DIRECTIONS FOR THIS TASK: List every line of the entries below that contains the string "agent", matching case exactly.

+++++

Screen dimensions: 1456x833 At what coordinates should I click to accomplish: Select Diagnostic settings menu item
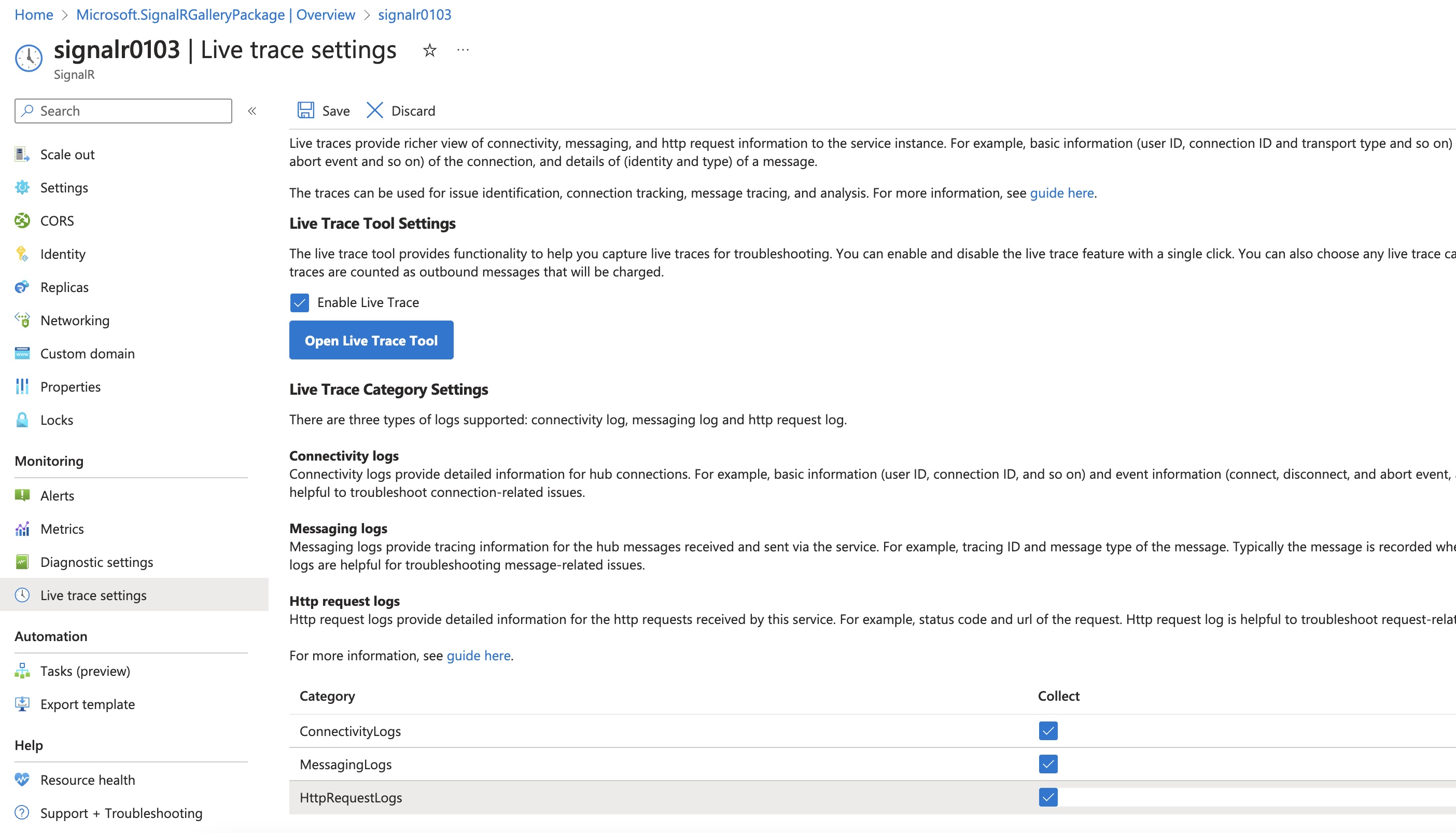[x=96, y=562]
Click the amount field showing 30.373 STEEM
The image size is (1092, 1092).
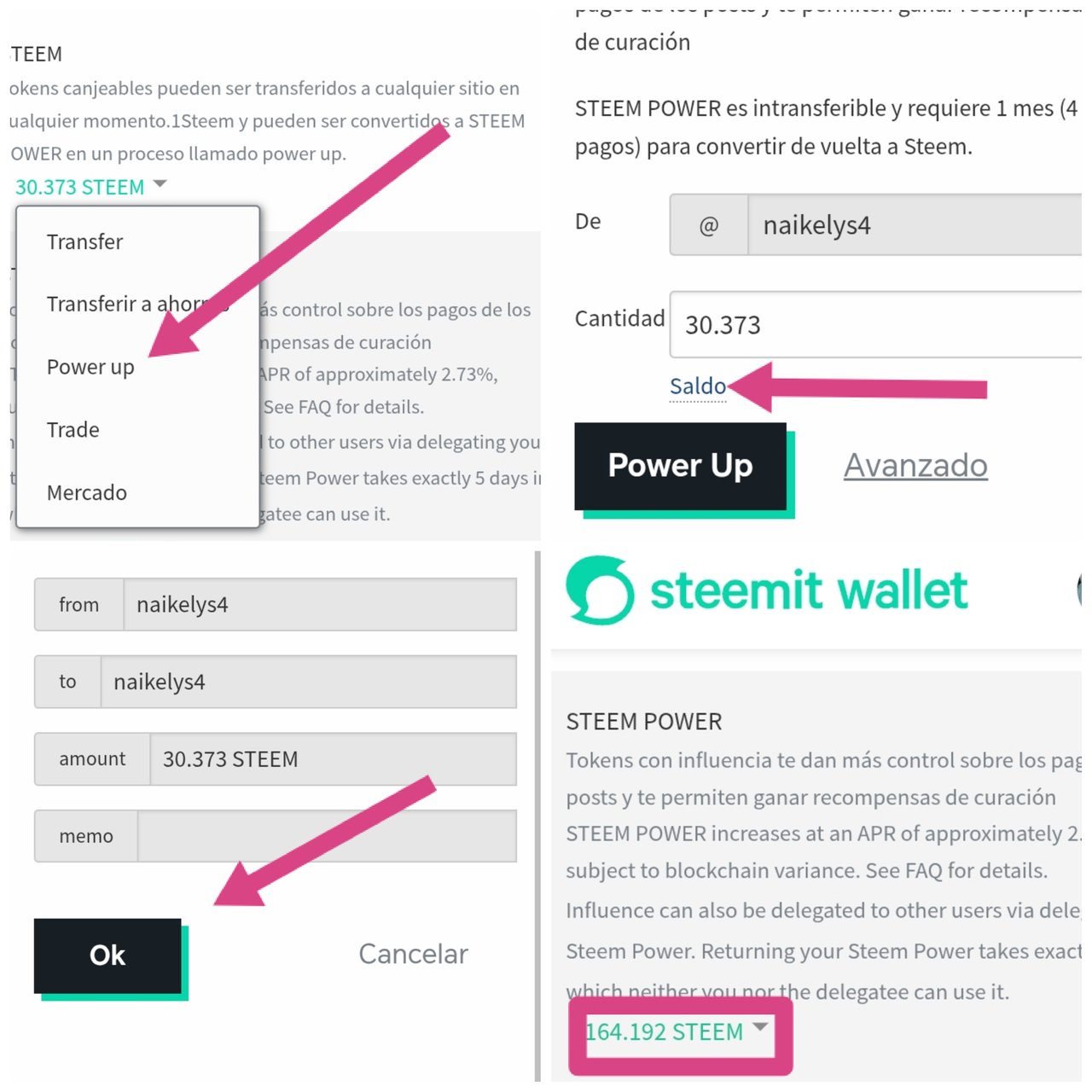334,759
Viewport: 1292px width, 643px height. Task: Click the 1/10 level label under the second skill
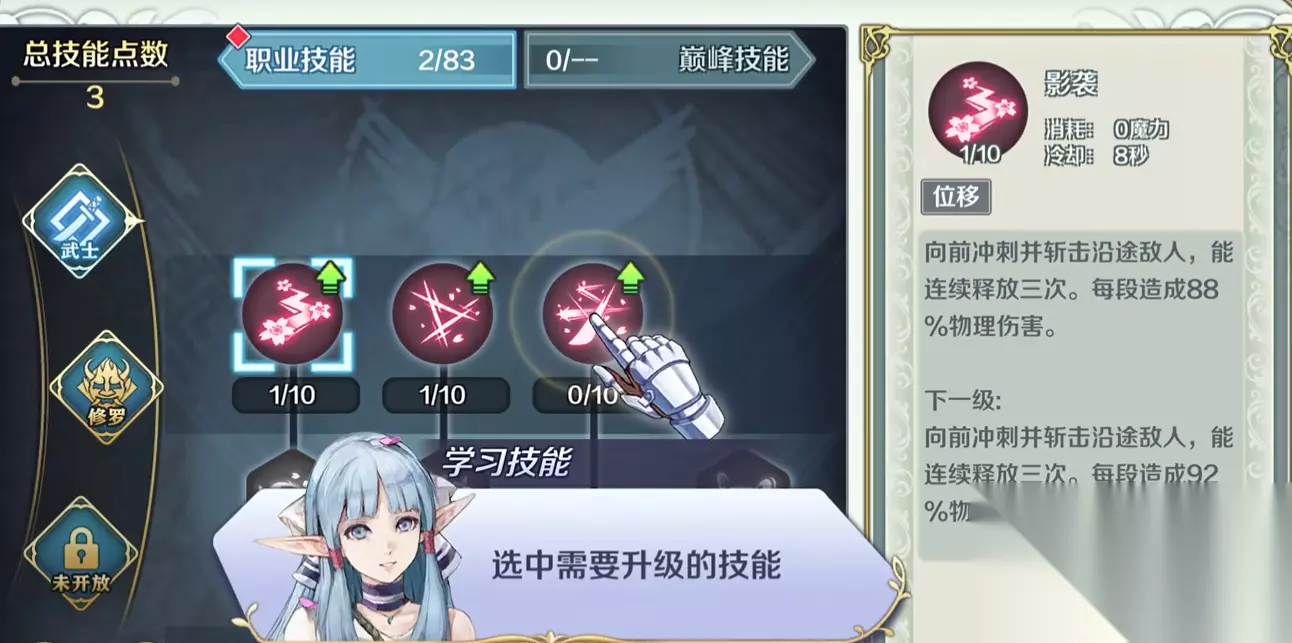[x=444, y=395]
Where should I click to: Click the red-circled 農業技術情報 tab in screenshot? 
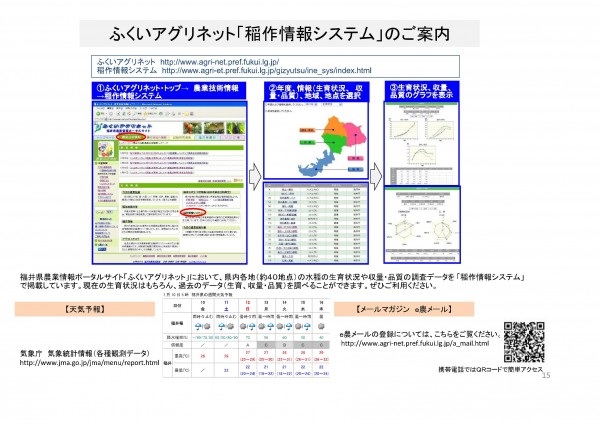(131, 137)
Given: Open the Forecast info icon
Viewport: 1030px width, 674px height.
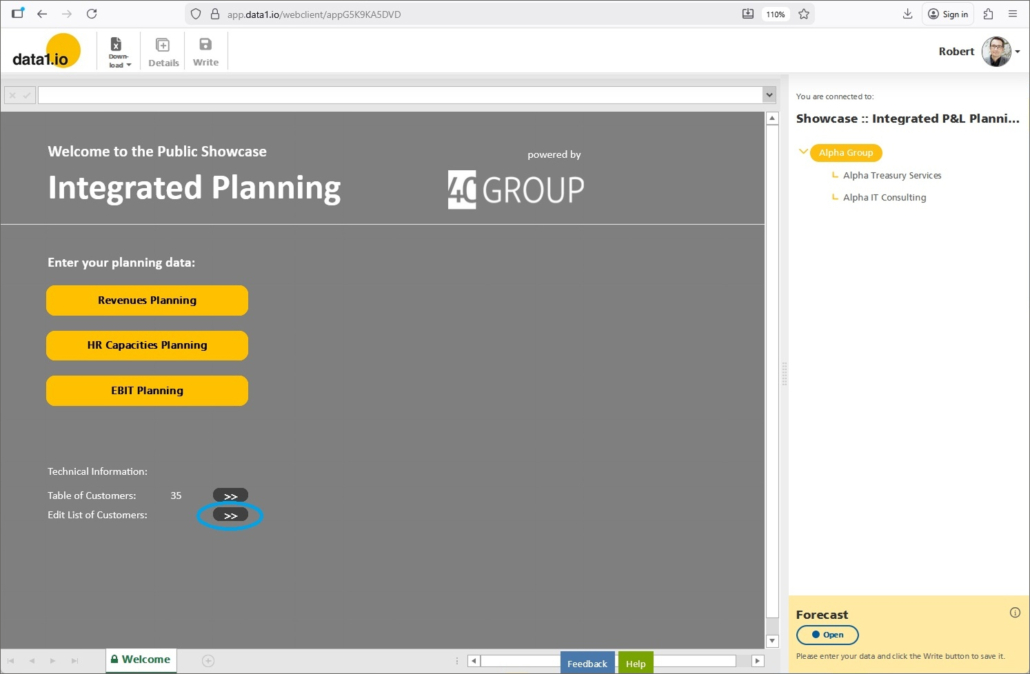Looking at the screenshot, I should coord(1015,613).
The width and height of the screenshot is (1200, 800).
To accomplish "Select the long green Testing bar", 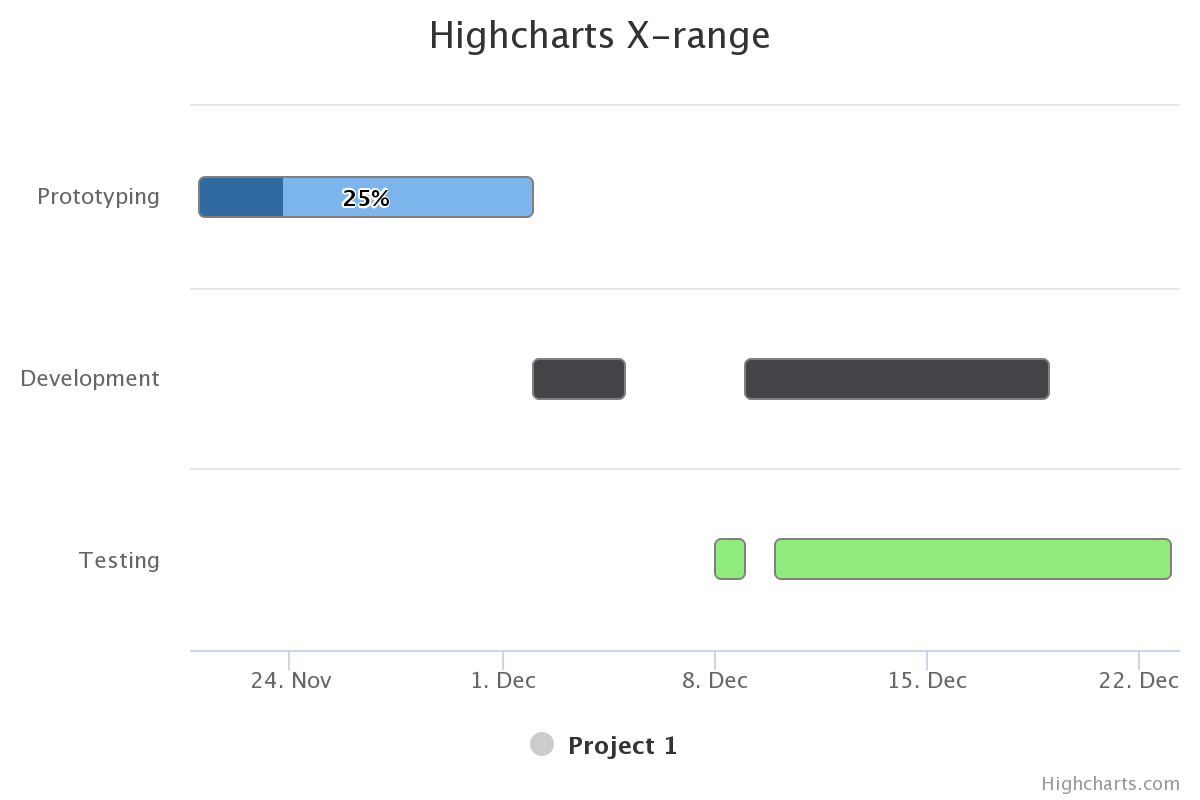I will [x=972, y=559].
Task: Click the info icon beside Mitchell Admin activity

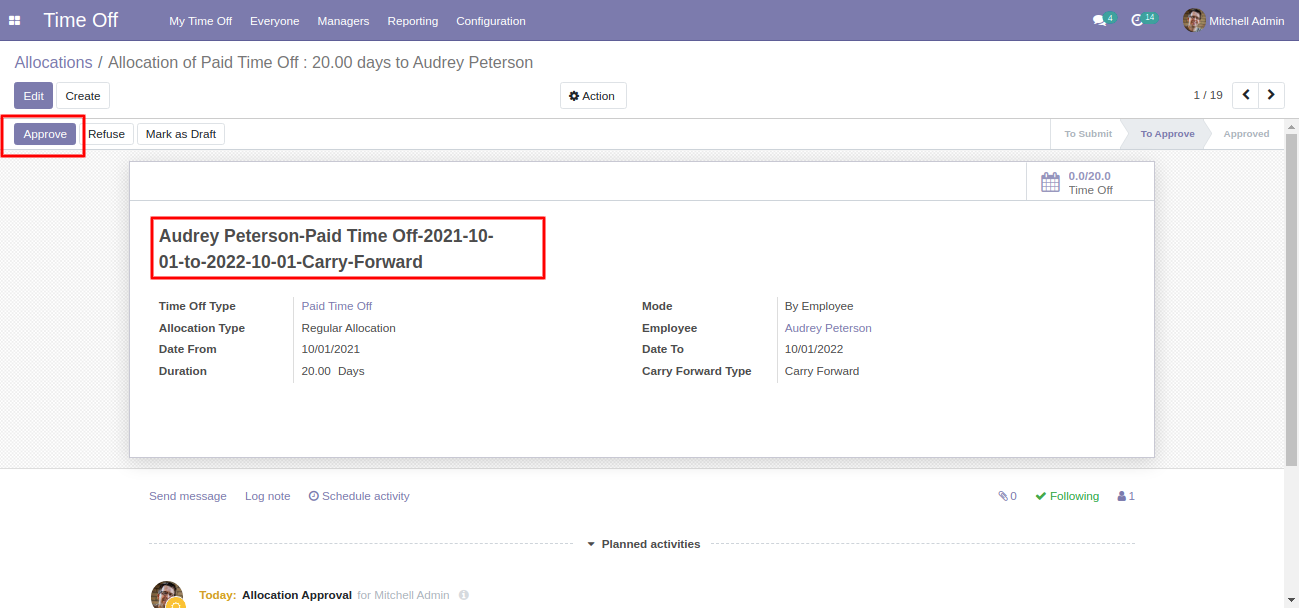Action: tap(464, 595)
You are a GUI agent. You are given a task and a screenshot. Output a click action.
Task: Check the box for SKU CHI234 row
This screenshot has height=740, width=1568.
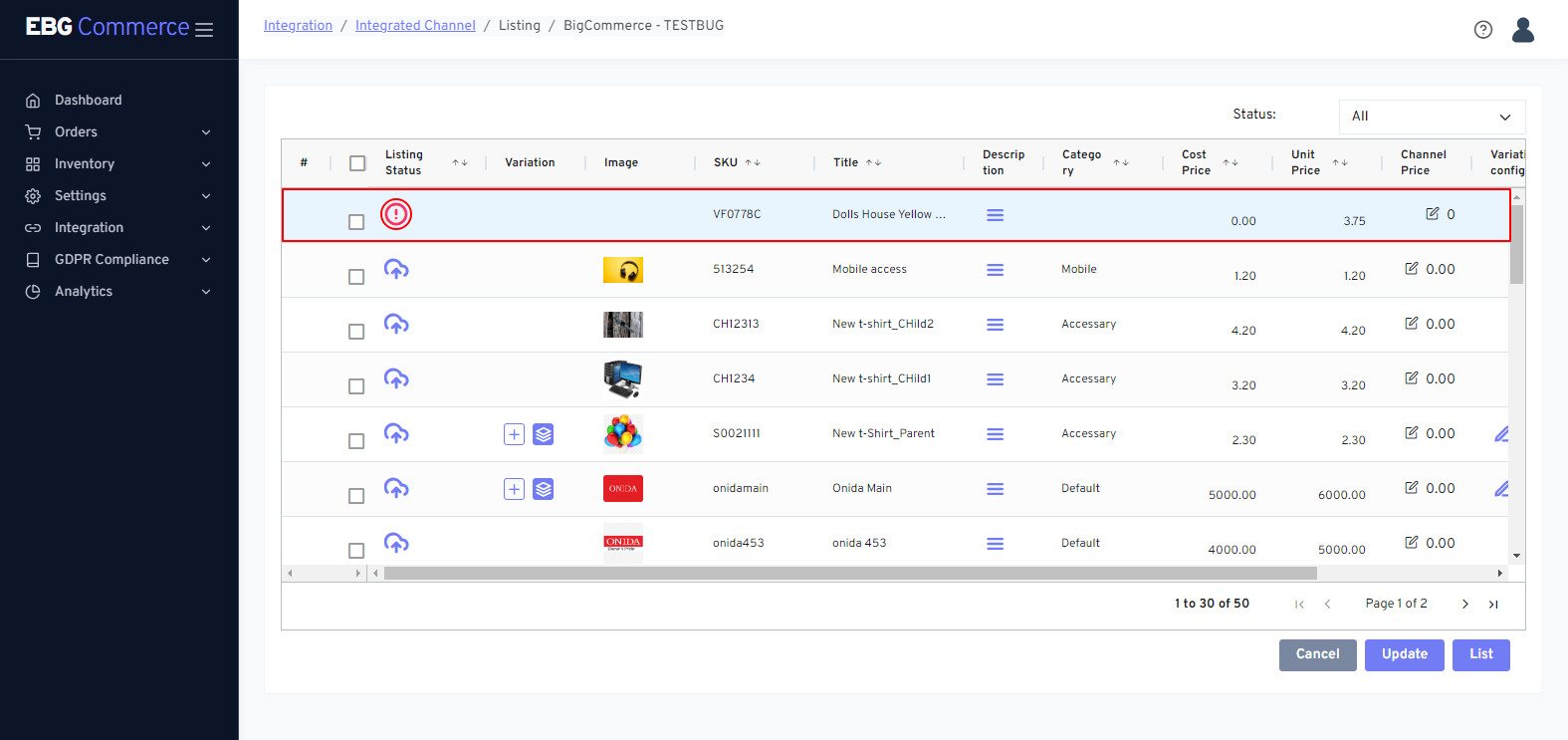(356, 386)
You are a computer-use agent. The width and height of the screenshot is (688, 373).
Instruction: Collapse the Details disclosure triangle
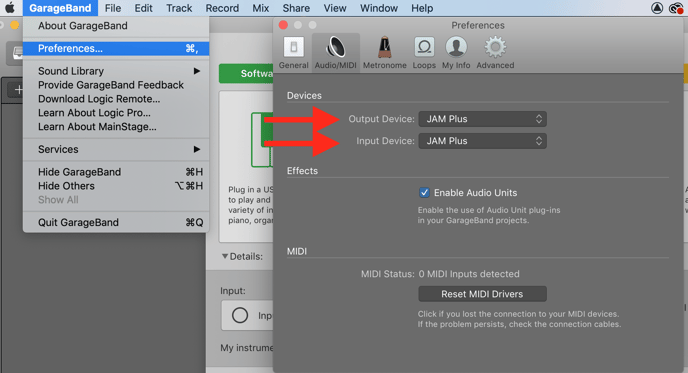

+++++

RIGHT ANSWER:
You are a GUI agent. You are given a task and a screenshot. Output a click action.
You are a computer-use agent. The width and height of the screenshot is (688, 373).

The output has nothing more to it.